**Tarea 1**
Transcribe del texto proporcionado todo lo que va desde "Antes de la" hasta "misión y otra.", sin alterar nada.
**Tarea 2**
Enumera todas las referencias bíblicas con libro, capítulo y versículos que aparecen en el texto proporcionado.

**Texto proporcionado**
%%
12 de mayo de 2018

Proclamad el Evangelio


Evangelio según san Marcos 16, 15-20
En aquel tiempo, se apareció Jesús a los Once y les dijo: Id al mundo entero y proclamad el Evangelio a toda la creación. El que crea y se bautice, se salvará; el que se resista a creer, será condenado. A los que crean, les acompañarán estos signos: echarán los demonios en mi nombre, hablarán lenguas nuevas, tomarán serpientes en sus manos, y si beben un veneno mortal, no les hará daño. Impondrán las manos a los enfermos y quedarán sanos. El Señor Jesús, después de hablarles, ascendió al cielo y se sentó a la derecha de Dios. Ellos fueron y proclamaron el evangelio por todas partes, y el Señor actuaba con ellos y confirmaba la Palabra con los signos que los acompañaban.

Ascensión de Cristo, Perugino

¿Dónde está sentado Cristo? No está sentado en ninguna parte. Quien lo busca en algún lugar, no lo encuentra. Su parte menor se halla por doquier, su parte superior no está en ningún lugar.
La señal de que alguien ha resucitado por completo con Cristo consiste en que busca a Dios por encima del tiempo. Busca a Dios por encima del tiempo quien busca sin tiempo.

Meister Eckhart

La única manera de avanzar en el camino del cristiano es remitirnos a Jesús y Su Palabra. El Mensaje desnudo es el crisol que nos transforma y nos prepara para seguirlo. Porque el Evangelio, la buena nueva de Cristo resucitado, es el Camino (1 Corintios 15, 1-11). Id al mundo entero y proclamad el Evangelio a toda la creación, nos encomienda hoy. Evangelio, Buena Noticia, del griego, εὐαγγέλιον, euangelion.

Porque es a nosotros a quienes está hablando. Sí, a ti y a mí, nos dice: id y proclamad la Buena Nueva… Es la misión a la que estamos llamados, ser nuevos apóstoles, testigos de Cristo. 

Antes de la muerte y resurrección del Maestro, los discípulos anunciaban la proximidad del Reino. Después, son testigos de Jesucristo, proclaman el Evangelio, la buena noticia de la redención, con hechos ya consumados, dan testimonio.

En la escena que hoy contemplamos, reciben poderes mucho más elevados de los que recibieron los setenta y dos que fueron enviados con una detallada lista de recomendaciones y preceptos (Lucas 10, 1-9). Ahora reciben poderes y consignas de orden espiritual; es Su muerte y Su resurrección lo que marca la “frontera” divisoria entre una misión y otra. 

Pero antes y después son (y somos) enviados sin apenas recursos materiales, a corazón descubierto, libres de apegos, con la libertad que Él nos otorga y la plena confianza en que no estamos solos ni desamparados, pues tenemos la paz y el amor del Señor. Por eso, sabemos lo importante que es la actitud interior; las obras surgen a partir de esa actitud de entrega y confianza. En realidad, no son nuestras obras, sino las que el Señor preparó para nosotros antes de todos los tiempos. Cuando creemos estar haciendo, lo que estamos es aceptando, asumiendo ese legado atemporal.
%%
**Datos**
%%
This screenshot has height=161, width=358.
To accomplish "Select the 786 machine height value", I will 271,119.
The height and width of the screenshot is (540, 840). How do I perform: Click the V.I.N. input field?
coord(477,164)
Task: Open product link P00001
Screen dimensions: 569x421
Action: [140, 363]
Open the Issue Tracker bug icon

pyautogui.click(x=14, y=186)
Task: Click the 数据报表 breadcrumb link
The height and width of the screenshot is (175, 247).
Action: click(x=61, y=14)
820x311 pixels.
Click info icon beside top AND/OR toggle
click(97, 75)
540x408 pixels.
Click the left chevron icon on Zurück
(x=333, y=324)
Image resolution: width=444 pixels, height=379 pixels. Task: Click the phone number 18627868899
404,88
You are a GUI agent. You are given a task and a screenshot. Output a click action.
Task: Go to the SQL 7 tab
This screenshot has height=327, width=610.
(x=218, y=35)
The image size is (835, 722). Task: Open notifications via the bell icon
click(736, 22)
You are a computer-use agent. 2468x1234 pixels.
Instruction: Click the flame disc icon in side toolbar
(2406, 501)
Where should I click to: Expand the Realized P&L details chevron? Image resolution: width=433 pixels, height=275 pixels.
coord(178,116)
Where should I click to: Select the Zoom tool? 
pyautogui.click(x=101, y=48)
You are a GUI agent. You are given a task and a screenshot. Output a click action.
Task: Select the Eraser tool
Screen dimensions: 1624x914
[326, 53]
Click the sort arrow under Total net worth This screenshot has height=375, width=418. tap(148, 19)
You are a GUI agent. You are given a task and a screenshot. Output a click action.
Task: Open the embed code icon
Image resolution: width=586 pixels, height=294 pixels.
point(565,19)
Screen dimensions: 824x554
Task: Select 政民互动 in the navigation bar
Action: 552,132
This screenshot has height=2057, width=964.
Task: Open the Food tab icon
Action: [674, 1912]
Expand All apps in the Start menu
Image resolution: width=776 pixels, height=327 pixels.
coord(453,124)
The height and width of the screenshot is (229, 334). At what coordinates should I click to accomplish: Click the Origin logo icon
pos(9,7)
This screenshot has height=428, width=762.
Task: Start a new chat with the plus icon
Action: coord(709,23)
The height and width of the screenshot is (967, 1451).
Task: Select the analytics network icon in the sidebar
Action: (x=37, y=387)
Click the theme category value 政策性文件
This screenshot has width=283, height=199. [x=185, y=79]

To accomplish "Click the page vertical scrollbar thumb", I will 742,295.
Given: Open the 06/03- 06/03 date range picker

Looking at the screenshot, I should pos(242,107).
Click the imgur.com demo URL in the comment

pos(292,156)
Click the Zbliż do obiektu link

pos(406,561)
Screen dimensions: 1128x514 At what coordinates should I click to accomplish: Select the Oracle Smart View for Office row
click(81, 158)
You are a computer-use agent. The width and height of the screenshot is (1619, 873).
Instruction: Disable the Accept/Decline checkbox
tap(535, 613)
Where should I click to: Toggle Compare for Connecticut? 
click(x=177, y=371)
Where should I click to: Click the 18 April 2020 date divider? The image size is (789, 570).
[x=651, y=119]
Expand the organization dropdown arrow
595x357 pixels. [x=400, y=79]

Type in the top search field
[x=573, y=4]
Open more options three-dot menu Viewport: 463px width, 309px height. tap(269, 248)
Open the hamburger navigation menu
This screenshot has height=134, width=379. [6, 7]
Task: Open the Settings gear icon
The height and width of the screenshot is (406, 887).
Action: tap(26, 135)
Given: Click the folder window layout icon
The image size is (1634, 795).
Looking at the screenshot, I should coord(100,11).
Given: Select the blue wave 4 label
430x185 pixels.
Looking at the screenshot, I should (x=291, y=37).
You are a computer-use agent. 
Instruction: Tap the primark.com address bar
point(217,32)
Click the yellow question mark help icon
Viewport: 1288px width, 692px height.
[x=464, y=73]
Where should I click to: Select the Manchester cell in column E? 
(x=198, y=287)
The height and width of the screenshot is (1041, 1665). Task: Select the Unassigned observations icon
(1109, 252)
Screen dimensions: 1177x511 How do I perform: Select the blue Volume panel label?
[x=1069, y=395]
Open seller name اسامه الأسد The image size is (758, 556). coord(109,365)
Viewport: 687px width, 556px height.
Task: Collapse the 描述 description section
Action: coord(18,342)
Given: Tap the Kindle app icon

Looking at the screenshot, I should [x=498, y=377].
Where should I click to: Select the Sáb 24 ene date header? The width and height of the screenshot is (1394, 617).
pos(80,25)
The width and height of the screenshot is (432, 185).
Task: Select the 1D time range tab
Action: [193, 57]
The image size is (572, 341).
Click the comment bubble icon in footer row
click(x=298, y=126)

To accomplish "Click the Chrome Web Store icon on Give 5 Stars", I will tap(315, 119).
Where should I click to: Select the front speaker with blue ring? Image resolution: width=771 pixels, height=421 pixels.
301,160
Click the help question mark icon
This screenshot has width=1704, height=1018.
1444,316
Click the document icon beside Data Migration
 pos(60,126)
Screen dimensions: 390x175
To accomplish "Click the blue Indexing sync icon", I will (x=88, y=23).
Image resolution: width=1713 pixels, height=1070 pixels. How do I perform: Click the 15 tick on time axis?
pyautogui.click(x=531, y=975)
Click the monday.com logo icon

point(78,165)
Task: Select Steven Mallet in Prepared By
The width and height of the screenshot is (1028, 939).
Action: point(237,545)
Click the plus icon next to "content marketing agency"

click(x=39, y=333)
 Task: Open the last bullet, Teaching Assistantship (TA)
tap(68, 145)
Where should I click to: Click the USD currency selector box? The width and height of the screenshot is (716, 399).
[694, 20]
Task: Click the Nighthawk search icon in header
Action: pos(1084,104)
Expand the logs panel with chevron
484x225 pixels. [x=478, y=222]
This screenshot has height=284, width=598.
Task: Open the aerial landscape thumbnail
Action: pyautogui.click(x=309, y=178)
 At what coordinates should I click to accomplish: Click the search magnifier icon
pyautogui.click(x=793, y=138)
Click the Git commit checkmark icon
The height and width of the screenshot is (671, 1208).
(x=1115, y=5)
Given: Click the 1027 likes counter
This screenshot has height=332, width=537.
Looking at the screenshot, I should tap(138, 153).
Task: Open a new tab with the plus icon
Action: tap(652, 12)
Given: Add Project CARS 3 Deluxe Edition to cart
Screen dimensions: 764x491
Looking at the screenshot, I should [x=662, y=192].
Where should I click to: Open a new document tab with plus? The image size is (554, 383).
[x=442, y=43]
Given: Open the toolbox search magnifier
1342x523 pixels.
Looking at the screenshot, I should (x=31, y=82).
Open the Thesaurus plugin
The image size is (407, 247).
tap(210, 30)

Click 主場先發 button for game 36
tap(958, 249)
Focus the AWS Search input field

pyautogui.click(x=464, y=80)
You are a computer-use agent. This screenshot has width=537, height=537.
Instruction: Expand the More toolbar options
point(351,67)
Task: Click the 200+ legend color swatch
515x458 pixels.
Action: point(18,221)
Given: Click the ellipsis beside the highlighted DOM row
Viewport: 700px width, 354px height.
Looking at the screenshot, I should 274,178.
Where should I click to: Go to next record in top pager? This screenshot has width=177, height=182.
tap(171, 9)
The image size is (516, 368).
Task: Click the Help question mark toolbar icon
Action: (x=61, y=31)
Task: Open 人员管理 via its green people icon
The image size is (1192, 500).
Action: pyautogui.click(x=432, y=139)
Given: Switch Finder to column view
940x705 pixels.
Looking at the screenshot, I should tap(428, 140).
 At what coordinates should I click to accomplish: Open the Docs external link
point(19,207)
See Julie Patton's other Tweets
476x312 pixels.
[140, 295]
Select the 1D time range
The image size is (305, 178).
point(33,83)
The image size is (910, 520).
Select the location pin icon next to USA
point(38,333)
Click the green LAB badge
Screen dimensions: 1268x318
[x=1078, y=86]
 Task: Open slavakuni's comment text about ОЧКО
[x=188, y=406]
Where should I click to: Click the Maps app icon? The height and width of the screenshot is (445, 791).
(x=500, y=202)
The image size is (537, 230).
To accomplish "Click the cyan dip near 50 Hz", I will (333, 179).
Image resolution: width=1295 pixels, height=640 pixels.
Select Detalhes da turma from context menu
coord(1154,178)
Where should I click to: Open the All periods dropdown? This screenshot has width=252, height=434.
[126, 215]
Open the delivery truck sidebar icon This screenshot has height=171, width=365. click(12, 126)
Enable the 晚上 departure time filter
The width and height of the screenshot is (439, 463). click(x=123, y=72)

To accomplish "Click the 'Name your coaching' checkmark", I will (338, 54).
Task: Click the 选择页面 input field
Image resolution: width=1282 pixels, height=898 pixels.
%%
**Respuesta final 1**
Antes de la muerte y resurrección del Maestro, los discípulos anunciaban la proximidad del Reino. Después, son testigos de Jesucristo, proclaman el Evangelio, la buena noticia de la redención, con hechos ya consumados, dan testimonio.

En la escena que hoy contemplamos, reciben poderes mucho más elevados de los que recibieron los setenta y dos que fueron enviados con una detallada lista de recomendaciones y preceptos (Lucas 10, 1-9). Ahora reciben poderes y consignas de orden espiritual; es Su muerte y Su resurrección lo que marca la “frontera” divisoria entre una misión y otra.

**Respuesta final 2**
- Marcos 16, 15-20
- 1 Corintios 15, 1-11
- Lucas 10, 1-9